United Access Easter Residential Programme
Seventeen Year 10 pupils attended an Easter residential at Caterham School last week as part of the AAAF and United Learning’s four-year university access programme United Access.
United Access was launched in summer 2017 to help academically gifted and ambitious young people access top universities in the UK.
The programme consists of a series of residential events which take place twice a year for four years. It is open to pupils who are eligible for pupil premium funding, who would be the first generation in their family to go to university and who have been identified by teachers as having the academic potential to excel in higher education.
Having attended their first residential last summer, the programme cohort and their families enjoyed a meet-up event in November. Since then, they have been keeping in touch with their United Access mentors – who are current students at Oxford, Cambridge and Sussex Universities.
The theme of the Easter residential, which took place from 15-21 April, was ‘confidence and public speaking’, with the aim of strengthening pupils’ communications skills through drama. Across the week, pupils engaged in a range of lectures, workshops and enrichment activities designed to inspire, challenge and build understanding. They also worked on a project centred on Shakespeare’s Macbeth with Mrs Fahey (Head of Drama Caterham School); pupils learnt and rehearsed key scenes which they then performed to parents on the final day.
Specific sessions included a workshop with film director Sami Abusamra, a personal development exercise with Bryanston Square CEO Marcus Orlovsky and a talk with Professor Anu Ohja OBE – Director of the UK’s National Space Academy. These sessions were supplemented by higher-level, subject-knowledge classes, wider skills classes such as coding and cooking, and a variety of sporting activities including basketball, high ropes and climbing, delivered by the staff of Caterham School. Pupils also got 1:1 time with their mentors each day to review the essay they had to write before the residential, to talk about subjects they are passionate about, and ask questions about university.
A particular highlight of the week was a day trip to London. Starting with a private tour of the National Gallery, pupils then got the chance to tour King’s College London’s Strand campus. There, they attended a session on how to get into competitive universities, choosing the right A Levels and what makes a successful candidate, as well as a Q&A with current undergraduate pupils.
On the Friday, pupils also took part in a biology lesson at Woldingham School in Caterham, where this summer’s United Access residential will be held.
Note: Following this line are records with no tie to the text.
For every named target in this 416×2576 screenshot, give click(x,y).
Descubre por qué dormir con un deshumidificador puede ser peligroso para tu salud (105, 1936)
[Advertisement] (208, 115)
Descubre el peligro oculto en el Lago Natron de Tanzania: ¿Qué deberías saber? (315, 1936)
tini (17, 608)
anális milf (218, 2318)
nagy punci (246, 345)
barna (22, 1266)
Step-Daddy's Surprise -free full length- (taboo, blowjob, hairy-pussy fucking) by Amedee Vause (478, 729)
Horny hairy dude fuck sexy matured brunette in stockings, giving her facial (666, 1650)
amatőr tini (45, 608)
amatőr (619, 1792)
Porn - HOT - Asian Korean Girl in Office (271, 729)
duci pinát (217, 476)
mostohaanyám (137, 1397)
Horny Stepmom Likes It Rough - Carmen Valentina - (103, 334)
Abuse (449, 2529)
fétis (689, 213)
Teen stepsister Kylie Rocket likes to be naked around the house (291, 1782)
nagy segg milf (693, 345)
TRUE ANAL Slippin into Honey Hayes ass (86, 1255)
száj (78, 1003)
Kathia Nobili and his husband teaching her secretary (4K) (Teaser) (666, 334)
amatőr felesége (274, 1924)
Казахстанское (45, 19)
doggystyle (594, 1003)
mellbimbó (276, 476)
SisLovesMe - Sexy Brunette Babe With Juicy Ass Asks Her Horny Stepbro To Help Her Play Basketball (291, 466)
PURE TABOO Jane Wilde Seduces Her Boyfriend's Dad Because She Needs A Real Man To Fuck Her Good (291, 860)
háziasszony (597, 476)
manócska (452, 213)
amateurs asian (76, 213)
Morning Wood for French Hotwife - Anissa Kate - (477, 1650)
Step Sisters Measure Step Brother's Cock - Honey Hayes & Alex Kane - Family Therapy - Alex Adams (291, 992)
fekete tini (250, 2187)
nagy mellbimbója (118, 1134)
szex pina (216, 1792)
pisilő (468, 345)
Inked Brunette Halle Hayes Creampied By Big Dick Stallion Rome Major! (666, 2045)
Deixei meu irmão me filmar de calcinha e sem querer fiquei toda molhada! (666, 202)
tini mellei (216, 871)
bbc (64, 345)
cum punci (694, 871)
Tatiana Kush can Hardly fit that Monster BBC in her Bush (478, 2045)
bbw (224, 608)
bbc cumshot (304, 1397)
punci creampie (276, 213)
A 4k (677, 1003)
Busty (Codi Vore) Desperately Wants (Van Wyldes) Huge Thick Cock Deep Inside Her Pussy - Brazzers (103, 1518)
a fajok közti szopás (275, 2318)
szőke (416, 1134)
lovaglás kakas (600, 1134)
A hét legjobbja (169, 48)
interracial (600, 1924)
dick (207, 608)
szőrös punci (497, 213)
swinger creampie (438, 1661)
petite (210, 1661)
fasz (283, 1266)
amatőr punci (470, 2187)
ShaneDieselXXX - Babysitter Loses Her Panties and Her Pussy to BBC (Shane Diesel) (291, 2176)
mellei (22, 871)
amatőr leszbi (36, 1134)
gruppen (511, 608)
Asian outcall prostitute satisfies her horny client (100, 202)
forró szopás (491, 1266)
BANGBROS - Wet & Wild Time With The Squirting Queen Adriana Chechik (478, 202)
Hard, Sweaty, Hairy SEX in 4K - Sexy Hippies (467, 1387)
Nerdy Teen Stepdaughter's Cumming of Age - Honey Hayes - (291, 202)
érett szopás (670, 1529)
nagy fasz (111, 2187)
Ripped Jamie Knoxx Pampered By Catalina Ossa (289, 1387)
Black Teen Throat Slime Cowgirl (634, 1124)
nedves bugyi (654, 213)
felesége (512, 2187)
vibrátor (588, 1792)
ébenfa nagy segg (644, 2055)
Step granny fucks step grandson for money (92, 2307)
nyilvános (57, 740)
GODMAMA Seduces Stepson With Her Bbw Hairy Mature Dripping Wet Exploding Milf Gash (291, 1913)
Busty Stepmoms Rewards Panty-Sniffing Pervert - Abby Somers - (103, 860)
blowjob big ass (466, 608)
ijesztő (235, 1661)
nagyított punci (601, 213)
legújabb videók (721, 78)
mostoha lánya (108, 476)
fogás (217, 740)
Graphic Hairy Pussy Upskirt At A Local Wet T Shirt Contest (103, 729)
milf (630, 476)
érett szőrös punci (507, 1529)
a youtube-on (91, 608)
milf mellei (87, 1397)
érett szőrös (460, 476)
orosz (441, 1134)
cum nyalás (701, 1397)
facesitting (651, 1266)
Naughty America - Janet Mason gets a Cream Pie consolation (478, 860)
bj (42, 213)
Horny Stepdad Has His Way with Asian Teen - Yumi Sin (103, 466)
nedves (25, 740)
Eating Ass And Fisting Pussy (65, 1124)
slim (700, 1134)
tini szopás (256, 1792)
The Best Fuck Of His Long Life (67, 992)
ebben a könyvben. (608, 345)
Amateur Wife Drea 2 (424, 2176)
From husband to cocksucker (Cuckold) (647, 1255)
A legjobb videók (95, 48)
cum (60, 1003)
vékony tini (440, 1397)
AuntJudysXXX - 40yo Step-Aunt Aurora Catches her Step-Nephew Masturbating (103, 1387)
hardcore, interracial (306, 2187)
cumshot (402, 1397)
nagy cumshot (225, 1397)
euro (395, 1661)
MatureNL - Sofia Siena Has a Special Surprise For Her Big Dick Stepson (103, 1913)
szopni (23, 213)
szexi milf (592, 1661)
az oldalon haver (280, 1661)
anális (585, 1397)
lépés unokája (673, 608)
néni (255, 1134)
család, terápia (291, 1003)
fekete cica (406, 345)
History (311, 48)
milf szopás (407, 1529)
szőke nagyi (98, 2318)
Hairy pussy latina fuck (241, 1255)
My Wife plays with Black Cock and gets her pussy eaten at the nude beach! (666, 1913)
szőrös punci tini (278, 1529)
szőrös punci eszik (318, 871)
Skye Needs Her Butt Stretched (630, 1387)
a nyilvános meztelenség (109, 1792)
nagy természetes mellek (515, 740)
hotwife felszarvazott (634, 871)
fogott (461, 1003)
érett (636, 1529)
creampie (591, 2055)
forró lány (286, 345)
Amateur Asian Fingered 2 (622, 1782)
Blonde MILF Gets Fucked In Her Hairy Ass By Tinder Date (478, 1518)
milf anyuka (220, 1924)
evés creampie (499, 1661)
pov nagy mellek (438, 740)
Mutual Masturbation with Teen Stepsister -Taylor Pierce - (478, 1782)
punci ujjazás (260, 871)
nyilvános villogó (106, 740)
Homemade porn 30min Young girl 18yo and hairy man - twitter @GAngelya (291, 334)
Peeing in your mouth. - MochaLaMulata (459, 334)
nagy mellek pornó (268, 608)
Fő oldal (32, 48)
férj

Martina Montecchiarini, Project Lead at United Learning, said “It was a pleasure to welcome our United Access pupils back to Caterham for their second residential last week. We wanted to put on another full programme that would be exciting and inspiring but also full of vital information, challenge and support as they look ahead to their university applications. As always, we were very pleased with the positive response from those pupils involved and we would like to thank all our guest speakers for their valuable input and to Caterham and Woldingham Schools for hosting us.”
Anthony Fahey, Project Lead at Caterham School, added “The second residential saw the group pull together and draw strength from each other as well as the wide range of sessions, speakers and visits. The extended commitment to this cohort allowed us to build on the experience of previous events with a tailored programme, and our under graduate mentors to develop in their role. There was tangible progress amongst the pupils, whilst the mentors and volunteer teachers found their experience thoroughly enriching as well.”
What the pupils had to say:
“I have enjoyed going to London and seeing the different landmarks as well as the universities. I have also enjoyed all the different talks, which have given me inspiration and advice on different topics.”
“I have enjoyed all of the lessons and the trips we have gone on this week. I have also really enjoyed spending time with the mentors, they have really helped me revise.”
“I learnt that nothing is impossible and anything can be achieved through hard work.”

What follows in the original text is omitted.